Bond benchmark for matching portfolio increases risk

A bond benchmark distorts interest rate risk hedges. Get rid of the benchmark to avoid surprises.

By Marco Teunissen, senior investment manager at Cardano

Bad proxy

Asset managers created benchmarks to track how their investments were performing. For pension funds, bond benchmarks serve no purpose in the context of a matching portfolio. You want the value development of a matching portfolio to be perfectly aligned with liabilities. That’s why the bond benchmark is not a good proxy for liabilities.

 

Why not? Frequently, this benchmark develops differently than liabilities. There’s a mismatch. The past few years have shown this to be the case. Interest rates on Dutch and German government bonds fell more sharply than the swap rate, but if you aligned your matching portfolio to a benchmark with Dutch and German government bonds and ignored liabilities, you would have missed this.

Too late

When the time comes to draw up your quarterly reports, your balance sheet will show a profit or loss with respect to liabilities. By the time this has happened, it’s already too late. The question you should be asking is: who will manage spread risk, the risk that the bond benchmark interest rate and the swap interest rate develop differently? No blame can be apportioned to the manager of the portfolio, as they’ve done their job. As such, managing the spread is the duty of the board or the administrative organisation.

Simple strategy

For a better hedge, you need a simpler strategy. Combine safe government bonds and derivatives in a single portfolio and take liabilities as your only benchmark. Managing a matching portfolio comes down to managing the spread between the bond and swap rates.
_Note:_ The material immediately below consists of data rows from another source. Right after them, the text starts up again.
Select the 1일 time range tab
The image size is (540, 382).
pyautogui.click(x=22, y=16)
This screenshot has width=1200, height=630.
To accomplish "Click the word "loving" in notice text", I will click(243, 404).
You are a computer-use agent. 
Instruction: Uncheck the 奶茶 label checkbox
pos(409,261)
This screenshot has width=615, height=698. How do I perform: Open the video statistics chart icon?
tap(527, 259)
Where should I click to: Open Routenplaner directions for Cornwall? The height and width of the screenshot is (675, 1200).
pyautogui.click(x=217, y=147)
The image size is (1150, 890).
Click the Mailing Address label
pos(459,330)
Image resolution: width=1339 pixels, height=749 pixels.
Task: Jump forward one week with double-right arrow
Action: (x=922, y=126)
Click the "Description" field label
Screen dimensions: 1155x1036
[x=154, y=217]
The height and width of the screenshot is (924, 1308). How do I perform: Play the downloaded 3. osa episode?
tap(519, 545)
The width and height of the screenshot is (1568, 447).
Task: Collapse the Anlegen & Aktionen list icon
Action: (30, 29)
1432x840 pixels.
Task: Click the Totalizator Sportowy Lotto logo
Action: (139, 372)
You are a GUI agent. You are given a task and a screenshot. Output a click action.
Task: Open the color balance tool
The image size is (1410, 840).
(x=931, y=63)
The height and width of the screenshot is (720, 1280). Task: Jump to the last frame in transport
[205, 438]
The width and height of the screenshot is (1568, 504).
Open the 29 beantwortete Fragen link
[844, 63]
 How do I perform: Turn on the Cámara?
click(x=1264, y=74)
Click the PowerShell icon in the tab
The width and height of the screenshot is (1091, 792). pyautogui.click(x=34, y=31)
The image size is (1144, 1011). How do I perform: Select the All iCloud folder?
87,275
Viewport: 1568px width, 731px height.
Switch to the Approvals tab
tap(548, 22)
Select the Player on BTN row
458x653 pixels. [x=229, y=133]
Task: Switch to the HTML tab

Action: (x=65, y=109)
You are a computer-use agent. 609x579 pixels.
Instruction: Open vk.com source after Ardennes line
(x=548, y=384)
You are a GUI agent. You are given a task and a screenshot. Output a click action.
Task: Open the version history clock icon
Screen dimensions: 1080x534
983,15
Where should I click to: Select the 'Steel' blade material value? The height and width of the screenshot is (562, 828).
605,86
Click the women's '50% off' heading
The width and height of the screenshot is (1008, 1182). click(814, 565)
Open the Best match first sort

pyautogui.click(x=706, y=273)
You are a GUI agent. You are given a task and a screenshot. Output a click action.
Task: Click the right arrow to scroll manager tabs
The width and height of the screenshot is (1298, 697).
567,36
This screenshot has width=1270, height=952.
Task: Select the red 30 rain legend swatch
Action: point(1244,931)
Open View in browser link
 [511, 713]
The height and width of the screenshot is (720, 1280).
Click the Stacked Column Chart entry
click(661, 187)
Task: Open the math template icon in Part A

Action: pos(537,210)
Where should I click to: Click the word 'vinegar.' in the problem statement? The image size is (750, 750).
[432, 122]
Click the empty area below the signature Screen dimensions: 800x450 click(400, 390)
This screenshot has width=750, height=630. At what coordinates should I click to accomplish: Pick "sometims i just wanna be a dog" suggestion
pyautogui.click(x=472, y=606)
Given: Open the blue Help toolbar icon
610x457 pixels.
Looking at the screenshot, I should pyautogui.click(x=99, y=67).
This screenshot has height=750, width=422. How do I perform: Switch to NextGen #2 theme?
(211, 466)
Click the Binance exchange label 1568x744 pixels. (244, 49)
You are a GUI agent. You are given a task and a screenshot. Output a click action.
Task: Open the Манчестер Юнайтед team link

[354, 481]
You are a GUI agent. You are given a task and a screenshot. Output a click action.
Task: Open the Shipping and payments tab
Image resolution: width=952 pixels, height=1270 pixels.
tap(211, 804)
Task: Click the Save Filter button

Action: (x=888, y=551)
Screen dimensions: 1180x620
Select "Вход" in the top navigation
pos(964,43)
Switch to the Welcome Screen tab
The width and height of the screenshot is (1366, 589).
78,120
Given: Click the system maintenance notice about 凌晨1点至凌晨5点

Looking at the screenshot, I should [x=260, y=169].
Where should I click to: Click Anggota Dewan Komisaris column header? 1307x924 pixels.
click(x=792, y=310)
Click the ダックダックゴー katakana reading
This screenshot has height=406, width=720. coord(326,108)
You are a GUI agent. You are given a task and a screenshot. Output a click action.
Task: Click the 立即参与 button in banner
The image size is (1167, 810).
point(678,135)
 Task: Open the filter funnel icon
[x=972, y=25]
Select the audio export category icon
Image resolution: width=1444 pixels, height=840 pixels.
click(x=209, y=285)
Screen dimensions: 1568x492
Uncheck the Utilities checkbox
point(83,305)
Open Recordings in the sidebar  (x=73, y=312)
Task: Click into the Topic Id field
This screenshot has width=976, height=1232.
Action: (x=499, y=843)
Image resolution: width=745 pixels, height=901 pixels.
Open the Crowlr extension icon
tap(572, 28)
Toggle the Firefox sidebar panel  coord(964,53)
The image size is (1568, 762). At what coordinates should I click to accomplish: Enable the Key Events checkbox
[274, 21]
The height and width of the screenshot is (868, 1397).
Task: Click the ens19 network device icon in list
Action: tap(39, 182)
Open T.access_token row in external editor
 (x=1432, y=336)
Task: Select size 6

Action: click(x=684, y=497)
You pick the most efficient financial instrument per maturity, depending on the spread and spread risk, which will vary over time.

Replacing long-term bonds

In today’s market, this will require replacing long-term bonds with short ones. To keep the interest rate hedge constant, you use swaps on the bonds with longer maturities. In today’s situation, long-term government bonds offer low interest rates compared to long-term swaps, but they also come with a significant spread risk, so the chance that long-term government bonds grow less than liabilities is plausible.

Flexibility

The LDI manager needs a certain degree of freedom & flexibility for this approach to work, which will make it possible to replace long-term bonds with short-term swaps and vice versa in a timely fashion. That is, if spreads and spread risks have changed substantially. Timely, here, should be taken to mean ‘at a good time’, not necessarily ‘the best time’. Perfect timing is virtually impossible, but, thankfully, it’s not necessary. After all, the portfolio doesn’t have a return objective; it’s meant – first and foremost – to eliminate interest rate risk.